S'agissant de l'évaluation de la lutte antiterroriste, celle-ci reste largement sujette à caution. Le mouvement islamiste n'a pas été éradiqué, même si la propagande officielle s'échine à le réduire à une place “résiduelle". Il était partie prenante dans la coalition gouvernementale jusqu'à la fin 2011; il est présent à l'Assemblée nationale avec le MSP (Mouvement de la société pour la paix), de Aboujerra Soltani, et Ennahda; il campe dans l'opposition légale avec le Front pour la Justice et le Développement (FJD), de Abdallah Jaballah, mais aussi dans l'opposition clandestine avec les anciens du FIS; enfin, il se distingue dans une opposition violente et terroriste avec Al-Qaïda au Maghreb Islamique (AQMI).
Montage du candidat Bouteflika
Mais il y a plus.

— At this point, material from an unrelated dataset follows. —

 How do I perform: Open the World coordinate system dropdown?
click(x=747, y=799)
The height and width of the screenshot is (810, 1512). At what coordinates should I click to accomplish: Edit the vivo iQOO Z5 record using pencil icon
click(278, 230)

Les bouleversements intervenus dans la région par suite du “Printemps arabe" attestent de l'autisme du DRS. Sa propagande a tenté de présenter obstinément la révolution libyenne comme l'expression du “sionisme international". Cette campagne n'a cessé durant des mois de faire croire que la chute du régime Kaddafi allait s'accompagner par la prise de pouvoir d'Islamistes et leur mainmise sur l'arsenal militaire libyen. Enfin, la situation actuelle dans l'espace sahélo-saharien atteste de l'échec du DRS avec la sanctuarisation et du terrorisme dans la région.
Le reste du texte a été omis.